It's been a long time since I blogged. Not that I didn't feel like it, but I just didn't want to blog things that were half way, and I told myself that if I had to blog or announce something, I'd want it to be real, concrete and the truth...
And of course, a happy one... :)
Well, it was a very difficult journey for me. I totally cut off from a lot of friends or people who tried to show concern to me. It was not because I didn't want to accept their concern or care, and definitely not because I don't trust them. I just didn't want to talk about it, again and again... I just wanted to be left alone... and I did tell anyone that I did speak to, even blogged about it, that if anyone really wanted to help me, just pray for me and to radiate positive energies to me. And I guess they did, because I am finally out of my little cave, ready to face the world, in a totally different manner.

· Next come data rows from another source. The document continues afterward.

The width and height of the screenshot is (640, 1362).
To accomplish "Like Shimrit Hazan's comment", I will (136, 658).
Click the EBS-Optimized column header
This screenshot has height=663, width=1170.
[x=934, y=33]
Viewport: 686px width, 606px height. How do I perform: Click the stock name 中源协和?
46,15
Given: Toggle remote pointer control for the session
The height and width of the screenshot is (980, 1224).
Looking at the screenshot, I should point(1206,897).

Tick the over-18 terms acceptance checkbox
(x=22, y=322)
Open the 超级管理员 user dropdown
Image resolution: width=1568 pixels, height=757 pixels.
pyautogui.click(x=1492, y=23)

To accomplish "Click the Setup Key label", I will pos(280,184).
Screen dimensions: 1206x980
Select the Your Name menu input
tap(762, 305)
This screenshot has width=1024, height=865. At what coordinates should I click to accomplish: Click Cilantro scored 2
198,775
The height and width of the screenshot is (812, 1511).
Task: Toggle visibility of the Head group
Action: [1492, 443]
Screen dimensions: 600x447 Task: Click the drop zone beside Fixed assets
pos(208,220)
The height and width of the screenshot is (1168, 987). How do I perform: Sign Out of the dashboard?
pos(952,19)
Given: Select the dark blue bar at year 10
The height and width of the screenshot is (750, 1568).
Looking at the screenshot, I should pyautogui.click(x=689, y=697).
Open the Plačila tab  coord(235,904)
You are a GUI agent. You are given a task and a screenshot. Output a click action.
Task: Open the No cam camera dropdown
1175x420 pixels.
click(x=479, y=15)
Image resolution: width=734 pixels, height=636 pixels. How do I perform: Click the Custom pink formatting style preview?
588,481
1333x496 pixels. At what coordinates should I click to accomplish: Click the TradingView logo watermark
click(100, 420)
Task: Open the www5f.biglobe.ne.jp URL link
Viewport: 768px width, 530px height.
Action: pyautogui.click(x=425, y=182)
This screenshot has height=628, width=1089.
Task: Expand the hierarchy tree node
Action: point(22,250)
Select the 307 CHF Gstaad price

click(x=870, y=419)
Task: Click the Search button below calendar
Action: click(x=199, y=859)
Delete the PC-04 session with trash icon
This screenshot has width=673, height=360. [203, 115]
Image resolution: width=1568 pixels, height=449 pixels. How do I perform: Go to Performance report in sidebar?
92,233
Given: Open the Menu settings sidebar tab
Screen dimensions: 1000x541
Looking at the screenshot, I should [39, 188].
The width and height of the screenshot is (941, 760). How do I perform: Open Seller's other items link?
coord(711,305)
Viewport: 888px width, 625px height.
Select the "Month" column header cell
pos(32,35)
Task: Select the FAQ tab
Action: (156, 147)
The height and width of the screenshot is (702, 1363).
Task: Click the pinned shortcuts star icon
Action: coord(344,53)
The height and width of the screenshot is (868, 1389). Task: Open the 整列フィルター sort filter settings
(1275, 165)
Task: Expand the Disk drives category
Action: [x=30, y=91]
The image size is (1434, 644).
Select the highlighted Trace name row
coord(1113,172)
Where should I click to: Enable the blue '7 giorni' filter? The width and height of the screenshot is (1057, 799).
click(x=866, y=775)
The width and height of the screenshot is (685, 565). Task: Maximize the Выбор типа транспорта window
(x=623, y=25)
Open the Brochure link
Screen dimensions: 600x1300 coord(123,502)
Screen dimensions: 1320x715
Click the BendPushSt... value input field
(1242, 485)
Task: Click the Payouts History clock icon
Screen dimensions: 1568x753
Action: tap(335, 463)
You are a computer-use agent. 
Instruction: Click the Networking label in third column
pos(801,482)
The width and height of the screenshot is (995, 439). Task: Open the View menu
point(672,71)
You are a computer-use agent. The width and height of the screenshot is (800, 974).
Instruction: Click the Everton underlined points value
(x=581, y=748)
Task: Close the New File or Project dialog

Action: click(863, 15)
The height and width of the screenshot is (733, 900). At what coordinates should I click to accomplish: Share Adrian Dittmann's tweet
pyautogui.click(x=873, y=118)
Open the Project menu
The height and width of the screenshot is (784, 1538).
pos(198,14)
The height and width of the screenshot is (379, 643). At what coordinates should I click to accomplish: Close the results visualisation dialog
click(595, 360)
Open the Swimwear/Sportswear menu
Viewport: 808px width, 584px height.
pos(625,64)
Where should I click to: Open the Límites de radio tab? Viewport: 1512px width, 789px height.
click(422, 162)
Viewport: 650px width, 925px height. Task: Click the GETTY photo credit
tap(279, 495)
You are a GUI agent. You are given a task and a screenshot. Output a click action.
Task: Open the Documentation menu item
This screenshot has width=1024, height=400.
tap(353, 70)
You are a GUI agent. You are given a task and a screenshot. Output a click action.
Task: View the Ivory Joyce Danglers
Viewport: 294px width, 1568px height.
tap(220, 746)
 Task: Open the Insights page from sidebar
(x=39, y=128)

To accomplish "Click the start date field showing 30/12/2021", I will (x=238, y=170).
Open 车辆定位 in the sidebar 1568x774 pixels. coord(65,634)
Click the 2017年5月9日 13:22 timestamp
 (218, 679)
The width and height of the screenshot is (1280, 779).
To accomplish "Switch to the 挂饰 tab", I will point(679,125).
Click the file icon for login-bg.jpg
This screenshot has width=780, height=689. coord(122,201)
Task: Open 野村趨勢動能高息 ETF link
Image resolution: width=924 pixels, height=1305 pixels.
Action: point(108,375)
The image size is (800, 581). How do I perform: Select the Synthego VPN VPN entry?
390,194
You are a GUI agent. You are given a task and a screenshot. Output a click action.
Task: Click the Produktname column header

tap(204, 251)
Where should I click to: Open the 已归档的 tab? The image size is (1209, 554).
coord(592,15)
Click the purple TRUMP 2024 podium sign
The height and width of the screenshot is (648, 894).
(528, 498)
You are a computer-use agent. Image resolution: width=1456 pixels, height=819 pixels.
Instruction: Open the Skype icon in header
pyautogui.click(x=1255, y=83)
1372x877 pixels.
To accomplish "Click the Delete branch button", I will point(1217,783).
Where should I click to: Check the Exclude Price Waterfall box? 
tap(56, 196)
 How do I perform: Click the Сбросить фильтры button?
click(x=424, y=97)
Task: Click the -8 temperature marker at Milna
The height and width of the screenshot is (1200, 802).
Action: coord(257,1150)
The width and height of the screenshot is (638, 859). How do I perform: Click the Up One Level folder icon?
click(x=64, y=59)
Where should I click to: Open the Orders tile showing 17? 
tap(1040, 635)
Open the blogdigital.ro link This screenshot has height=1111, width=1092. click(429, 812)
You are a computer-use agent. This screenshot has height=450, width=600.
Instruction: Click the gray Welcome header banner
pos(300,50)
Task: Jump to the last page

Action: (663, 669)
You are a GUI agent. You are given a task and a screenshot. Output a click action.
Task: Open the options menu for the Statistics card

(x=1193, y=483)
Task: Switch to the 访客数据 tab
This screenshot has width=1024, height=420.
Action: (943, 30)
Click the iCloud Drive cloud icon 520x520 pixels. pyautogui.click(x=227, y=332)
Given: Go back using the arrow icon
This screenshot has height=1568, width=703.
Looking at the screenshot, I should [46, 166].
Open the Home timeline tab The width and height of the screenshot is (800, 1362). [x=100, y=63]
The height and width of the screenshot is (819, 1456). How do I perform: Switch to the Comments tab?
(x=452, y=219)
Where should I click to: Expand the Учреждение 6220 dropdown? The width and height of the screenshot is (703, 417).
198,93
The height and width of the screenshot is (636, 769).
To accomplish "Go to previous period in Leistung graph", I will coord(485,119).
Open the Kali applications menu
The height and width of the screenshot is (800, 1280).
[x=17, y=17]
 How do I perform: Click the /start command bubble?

In this journey, I realized a lot of things. It was definitely a wake up call for me; and it was by God, the Universe and Buddha's grace, that it happened. It taught me a lot of things which a lot of people told and warned me before which I brushed off. I brushed off because I kept thinking that what I did was right and that as long as I kept at it, everything would be beautiful. But what I wasn't aware of was how it was taking a toll on my life, my family and my soul. While half of the world thought that I became more selfish and tense when it came to my family, I was actually simply so selfless and at the same time pressured by my obligations to everyone, especially to those that I love and hold dearly in my life. When the pain came about, I still couldn't see what I did wrong... and I asked the Universe to help me...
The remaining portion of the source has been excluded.